WORK TO COMPLETE →
Only lines holding the word "will" should be copied from the material.

RECORDS SUPPLIED →
+++
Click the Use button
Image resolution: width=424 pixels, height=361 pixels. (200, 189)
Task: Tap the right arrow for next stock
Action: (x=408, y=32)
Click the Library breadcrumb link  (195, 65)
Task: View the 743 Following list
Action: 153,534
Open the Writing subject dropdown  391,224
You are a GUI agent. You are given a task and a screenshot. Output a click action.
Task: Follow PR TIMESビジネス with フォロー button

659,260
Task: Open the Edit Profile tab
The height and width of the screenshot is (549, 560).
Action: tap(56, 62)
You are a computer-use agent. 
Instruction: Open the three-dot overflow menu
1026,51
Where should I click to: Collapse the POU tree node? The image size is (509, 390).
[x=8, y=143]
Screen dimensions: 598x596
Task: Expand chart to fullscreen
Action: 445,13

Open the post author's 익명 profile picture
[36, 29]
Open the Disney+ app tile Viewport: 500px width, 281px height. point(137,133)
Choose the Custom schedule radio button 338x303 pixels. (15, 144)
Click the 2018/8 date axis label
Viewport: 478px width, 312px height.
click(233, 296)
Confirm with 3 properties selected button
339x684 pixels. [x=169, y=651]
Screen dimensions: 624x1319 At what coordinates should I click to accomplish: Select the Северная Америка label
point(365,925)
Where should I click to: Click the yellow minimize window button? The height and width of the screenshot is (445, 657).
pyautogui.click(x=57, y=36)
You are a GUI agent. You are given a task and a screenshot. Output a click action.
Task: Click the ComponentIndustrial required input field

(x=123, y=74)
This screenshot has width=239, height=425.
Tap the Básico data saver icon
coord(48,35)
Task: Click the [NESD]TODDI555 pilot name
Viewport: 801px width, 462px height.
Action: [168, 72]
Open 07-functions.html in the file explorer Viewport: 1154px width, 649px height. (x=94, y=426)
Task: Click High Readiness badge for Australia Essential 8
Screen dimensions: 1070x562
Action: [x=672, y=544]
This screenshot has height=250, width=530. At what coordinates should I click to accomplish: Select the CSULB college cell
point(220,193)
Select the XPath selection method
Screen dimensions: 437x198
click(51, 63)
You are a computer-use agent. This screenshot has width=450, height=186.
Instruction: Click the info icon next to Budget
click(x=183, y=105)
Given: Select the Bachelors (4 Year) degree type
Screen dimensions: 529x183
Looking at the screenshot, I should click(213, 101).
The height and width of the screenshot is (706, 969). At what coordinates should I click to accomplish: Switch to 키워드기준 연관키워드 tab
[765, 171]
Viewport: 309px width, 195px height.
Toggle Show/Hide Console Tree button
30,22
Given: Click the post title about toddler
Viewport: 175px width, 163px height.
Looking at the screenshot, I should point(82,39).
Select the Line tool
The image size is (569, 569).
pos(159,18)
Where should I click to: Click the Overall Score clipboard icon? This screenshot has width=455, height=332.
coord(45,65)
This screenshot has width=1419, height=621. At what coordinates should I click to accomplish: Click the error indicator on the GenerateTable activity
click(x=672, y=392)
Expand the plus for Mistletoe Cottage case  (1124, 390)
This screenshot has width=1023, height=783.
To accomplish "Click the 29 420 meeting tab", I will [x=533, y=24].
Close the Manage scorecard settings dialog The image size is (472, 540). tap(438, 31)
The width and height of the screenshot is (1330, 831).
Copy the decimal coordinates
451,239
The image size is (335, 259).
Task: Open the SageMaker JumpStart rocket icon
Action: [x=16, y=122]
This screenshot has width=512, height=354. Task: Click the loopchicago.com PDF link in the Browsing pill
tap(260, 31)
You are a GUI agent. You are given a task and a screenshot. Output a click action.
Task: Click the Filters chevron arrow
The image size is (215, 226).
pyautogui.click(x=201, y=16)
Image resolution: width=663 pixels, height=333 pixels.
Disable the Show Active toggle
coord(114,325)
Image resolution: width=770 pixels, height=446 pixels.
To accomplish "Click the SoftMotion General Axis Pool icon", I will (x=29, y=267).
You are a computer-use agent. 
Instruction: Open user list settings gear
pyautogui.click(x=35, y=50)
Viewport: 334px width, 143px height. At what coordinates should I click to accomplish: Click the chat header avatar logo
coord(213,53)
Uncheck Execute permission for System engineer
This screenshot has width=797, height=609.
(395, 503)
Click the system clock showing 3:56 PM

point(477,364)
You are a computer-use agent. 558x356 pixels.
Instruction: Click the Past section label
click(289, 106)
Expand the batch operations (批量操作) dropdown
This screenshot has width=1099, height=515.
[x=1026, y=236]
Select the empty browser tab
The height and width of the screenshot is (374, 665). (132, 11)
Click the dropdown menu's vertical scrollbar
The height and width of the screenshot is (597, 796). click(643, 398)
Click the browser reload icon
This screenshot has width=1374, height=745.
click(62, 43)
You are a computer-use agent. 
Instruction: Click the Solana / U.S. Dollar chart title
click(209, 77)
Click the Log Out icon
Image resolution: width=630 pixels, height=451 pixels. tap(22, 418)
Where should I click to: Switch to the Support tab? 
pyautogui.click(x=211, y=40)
+++
THE COMPLETED TASK →
To accomplish "Click the 29 420 meeting tab", I will [x=533, y=24].
To accomplish "Click the SoftMotion General Axis Pool icon", I will (x=29, y=267).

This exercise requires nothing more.